> Dataset entries:
══════

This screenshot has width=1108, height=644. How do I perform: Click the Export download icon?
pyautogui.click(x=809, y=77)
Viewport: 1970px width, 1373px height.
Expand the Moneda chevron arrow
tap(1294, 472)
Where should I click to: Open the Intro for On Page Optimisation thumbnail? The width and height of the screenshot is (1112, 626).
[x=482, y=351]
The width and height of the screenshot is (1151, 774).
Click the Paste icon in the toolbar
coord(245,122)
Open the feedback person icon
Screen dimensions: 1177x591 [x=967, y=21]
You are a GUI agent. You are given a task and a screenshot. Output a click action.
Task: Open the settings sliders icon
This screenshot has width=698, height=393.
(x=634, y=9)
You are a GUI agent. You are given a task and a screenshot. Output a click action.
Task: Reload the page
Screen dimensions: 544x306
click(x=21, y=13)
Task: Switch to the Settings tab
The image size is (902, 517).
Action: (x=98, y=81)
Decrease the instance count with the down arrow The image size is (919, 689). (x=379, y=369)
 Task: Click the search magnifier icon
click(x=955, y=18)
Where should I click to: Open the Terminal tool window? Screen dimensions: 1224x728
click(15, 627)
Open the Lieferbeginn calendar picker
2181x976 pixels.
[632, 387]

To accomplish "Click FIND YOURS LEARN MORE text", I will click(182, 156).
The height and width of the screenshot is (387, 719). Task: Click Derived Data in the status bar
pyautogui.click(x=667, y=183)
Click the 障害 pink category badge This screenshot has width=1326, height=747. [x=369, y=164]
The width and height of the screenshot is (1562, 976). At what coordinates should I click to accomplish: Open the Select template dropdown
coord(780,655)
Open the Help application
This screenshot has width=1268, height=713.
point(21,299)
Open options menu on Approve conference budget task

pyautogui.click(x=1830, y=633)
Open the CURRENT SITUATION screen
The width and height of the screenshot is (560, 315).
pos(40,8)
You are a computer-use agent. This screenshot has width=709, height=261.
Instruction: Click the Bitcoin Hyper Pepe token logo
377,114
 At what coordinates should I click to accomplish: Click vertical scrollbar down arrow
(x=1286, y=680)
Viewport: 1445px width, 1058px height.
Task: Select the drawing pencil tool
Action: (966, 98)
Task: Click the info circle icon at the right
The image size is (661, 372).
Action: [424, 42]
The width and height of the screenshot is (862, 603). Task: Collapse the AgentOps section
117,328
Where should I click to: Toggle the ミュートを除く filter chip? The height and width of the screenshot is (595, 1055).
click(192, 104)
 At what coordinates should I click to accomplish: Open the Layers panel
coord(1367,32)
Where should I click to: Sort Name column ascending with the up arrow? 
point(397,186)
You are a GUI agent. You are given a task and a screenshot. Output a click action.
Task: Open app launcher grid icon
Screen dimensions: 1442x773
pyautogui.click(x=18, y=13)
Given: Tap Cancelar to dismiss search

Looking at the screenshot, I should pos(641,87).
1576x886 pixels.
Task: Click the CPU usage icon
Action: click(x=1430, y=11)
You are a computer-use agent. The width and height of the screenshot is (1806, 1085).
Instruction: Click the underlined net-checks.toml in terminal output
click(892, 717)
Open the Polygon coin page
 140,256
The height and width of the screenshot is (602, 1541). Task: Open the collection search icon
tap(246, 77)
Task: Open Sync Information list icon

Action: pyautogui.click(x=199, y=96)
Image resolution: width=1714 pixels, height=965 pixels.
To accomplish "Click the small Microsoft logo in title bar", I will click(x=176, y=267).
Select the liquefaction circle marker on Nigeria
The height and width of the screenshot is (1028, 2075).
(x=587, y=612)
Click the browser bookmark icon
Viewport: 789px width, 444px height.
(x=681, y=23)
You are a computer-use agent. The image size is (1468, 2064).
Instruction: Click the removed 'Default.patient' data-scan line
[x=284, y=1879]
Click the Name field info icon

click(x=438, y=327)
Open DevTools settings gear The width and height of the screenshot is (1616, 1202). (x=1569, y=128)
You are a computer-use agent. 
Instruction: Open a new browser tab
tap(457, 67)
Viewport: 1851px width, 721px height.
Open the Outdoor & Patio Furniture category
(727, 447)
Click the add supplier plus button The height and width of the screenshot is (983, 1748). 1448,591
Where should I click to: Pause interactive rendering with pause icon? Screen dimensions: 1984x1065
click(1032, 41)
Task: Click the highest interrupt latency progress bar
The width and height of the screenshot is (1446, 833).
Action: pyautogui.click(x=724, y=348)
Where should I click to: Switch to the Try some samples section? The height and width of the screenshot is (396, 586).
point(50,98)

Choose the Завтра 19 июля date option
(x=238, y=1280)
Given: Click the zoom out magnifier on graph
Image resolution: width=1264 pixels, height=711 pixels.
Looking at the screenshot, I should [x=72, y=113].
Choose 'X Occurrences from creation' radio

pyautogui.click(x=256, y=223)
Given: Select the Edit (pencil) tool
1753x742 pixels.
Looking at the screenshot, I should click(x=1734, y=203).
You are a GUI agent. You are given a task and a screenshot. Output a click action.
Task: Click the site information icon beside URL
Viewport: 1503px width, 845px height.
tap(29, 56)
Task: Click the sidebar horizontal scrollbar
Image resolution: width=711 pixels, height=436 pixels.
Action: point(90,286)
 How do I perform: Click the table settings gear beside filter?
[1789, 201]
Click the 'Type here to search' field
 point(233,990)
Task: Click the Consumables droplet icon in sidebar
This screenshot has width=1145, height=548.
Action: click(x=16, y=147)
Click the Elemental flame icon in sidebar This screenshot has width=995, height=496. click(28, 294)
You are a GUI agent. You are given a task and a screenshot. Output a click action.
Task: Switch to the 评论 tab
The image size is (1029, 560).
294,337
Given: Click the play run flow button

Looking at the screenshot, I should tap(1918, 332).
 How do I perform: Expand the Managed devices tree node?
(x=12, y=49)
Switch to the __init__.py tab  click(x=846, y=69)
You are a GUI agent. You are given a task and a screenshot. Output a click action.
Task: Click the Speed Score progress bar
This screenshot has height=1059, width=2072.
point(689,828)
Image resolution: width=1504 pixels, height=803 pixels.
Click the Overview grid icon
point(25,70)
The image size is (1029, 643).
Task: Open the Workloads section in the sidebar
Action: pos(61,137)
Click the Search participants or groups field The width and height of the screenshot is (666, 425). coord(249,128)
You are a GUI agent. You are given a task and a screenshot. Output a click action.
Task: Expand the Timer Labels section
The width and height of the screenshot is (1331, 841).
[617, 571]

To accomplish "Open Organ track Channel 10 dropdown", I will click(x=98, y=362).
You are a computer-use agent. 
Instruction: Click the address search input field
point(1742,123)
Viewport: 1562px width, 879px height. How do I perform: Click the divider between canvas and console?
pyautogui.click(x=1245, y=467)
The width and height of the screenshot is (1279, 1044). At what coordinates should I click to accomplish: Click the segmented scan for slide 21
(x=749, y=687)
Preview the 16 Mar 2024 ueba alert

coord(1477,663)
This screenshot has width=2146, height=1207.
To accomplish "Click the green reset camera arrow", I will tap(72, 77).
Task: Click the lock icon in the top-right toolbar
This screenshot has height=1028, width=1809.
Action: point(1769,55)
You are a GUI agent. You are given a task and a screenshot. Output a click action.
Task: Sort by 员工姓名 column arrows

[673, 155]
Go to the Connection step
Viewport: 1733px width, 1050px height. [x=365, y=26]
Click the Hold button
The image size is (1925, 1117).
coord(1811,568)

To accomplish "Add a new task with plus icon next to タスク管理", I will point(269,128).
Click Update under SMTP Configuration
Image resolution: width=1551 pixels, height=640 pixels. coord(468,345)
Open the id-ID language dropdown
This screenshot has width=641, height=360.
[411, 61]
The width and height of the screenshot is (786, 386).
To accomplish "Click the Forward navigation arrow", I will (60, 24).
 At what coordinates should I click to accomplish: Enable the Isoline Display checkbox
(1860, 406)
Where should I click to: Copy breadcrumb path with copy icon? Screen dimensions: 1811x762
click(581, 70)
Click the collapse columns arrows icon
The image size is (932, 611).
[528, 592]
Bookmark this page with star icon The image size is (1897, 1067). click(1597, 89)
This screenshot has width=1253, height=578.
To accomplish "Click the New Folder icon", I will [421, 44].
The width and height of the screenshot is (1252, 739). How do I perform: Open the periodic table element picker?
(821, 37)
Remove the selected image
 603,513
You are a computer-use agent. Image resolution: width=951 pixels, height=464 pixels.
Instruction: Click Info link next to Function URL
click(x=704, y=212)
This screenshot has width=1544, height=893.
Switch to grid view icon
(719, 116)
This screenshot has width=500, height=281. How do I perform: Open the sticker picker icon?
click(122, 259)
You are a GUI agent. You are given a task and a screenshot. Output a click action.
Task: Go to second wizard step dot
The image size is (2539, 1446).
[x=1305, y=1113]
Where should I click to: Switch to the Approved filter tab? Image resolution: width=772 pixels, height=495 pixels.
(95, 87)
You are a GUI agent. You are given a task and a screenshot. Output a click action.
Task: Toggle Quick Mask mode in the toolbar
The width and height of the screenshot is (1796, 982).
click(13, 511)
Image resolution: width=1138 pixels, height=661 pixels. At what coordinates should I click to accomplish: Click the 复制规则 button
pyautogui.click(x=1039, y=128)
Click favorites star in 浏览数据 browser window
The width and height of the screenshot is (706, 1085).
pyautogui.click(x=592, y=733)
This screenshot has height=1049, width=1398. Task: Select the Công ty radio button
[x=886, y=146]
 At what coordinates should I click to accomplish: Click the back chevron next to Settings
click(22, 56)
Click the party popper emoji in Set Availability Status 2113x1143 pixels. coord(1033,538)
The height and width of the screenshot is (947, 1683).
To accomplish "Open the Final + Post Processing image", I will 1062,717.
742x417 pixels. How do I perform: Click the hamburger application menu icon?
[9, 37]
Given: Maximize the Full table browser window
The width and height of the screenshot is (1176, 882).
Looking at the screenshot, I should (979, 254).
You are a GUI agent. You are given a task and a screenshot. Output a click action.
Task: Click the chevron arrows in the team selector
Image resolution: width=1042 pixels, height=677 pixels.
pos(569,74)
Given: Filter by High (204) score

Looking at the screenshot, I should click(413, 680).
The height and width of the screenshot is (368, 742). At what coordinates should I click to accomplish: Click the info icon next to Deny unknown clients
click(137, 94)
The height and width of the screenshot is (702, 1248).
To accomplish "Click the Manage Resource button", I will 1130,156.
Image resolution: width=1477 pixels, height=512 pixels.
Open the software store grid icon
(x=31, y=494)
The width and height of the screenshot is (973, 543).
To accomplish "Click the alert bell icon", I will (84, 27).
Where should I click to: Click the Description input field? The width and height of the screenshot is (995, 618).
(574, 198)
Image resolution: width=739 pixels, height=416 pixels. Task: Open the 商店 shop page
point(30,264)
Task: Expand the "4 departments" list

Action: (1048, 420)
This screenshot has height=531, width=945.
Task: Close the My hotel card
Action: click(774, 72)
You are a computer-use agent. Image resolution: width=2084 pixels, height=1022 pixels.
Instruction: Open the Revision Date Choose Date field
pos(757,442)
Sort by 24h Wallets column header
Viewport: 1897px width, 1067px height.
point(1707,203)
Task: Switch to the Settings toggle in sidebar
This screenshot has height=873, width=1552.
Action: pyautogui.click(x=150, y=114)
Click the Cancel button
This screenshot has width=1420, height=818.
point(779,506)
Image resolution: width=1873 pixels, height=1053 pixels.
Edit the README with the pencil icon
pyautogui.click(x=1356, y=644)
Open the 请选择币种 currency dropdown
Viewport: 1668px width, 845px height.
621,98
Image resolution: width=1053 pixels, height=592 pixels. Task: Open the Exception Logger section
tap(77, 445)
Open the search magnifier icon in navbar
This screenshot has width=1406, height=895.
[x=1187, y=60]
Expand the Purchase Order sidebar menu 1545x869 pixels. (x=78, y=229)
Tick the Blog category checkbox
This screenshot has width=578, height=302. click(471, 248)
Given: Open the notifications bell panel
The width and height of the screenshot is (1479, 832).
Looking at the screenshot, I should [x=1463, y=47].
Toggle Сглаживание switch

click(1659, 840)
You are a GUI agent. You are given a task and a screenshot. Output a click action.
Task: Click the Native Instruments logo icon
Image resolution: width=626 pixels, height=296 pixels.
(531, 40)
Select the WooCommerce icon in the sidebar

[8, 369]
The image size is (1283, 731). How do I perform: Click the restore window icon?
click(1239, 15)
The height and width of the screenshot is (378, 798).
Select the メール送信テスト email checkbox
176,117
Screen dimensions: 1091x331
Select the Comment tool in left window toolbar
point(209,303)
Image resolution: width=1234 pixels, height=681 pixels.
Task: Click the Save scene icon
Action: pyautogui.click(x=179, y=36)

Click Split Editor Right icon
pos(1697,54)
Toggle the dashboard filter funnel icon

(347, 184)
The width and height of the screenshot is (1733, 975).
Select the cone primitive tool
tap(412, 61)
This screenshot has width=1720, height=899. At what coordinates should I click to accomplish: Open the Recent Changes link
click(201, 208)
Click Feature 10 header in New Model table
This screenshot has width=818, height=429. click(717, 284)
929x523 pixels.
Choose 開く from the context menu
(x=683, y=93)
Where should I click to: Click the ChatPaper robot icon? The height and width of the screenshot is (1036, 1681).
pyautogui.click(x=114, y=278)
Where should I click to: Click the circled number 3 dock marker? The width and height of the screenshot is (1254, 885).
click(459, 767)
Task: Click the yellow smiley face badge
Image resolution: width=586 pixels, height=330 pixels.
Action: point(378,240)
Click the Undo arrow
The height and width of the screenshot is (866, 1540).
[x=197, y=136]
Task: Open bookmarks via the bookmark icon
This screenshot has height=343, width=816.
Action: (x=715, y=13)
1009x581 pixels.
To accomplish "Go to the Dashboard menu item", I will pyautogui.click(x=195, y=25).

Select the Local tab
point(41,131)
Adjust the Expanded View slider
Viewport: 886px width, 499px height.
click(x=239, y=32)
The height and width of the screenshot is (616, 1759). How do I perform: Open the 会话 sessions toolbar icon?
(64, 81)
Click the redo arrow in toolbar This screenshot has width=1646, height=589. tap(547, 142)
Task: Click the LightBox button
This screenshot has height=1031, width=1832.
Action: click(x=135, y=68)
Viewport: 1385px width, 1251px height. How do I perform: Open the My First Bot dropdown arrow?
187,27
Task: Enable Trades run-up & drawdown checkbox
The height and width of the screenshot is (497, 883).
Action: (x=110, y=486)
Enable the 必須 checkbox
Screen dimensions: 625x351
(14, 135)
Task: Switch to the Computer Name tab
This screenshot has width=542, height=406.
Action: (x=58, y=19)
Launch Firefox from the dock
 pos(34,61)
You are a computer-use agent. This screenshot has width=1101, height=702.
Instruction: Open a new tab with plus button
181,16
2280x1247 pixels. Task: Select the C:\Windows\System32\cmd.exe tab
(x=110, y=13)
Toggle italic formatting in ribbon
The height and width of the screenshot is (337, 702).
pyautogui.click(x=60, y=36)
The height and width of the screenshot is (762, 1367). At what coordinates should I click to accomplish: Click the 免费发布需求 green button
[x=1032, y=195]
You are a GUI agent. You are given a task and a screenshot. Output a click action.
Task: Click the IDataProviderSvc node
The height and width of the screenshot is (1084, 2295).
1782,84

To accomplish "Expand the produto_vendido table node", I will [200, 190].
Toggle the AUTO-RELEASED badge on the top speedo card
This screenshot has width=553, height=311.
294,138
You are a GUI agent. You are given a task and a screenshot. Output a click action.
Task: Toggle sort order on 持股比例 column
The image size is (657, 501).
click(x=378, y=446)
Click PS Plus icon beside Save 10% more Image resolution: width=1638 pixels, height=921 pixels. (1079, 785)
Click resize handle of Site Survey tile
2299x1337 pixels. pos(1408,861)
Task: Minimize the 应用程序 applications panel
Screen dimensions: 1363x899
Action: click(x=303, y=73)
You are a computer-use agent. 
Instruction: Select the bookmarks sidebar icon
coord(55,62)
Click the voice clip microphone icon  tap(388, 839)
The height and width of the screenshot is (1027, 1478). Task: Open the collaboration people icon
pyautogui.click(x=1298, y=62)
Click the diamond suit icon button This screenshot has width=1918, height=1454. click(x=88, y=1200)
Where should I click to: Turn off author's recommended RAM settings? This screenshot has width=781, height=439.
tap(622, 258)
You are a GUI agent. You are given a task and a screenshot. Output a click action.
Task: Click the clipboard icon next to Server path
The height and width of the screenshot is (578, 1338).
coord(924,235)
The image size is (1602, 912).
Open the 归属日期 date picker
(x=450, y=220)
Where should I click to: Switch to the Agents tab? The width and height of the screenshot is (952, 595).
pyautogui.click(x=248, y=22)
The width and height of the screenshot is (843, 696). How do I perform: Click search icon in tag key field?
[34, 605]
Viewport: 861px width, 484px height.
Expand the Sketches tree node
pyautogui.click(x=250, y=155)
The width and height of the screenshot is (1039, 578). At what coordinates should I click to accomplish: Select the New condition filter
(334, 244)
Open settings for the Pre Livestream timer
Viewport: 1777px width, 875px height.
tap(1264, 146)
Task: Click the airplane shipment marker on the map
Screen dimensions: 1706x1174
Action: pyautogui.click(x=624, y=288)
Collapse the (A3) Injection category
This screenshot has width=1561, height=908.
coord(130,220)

══════

> THE PROBLEM:
Throughout the data above, copy all lines where the word "bell" is found.

> ANSWER SECTION:
To accomplish "Click the alert bell icon", I will (84, 27).
Given: Open the notifications bell panel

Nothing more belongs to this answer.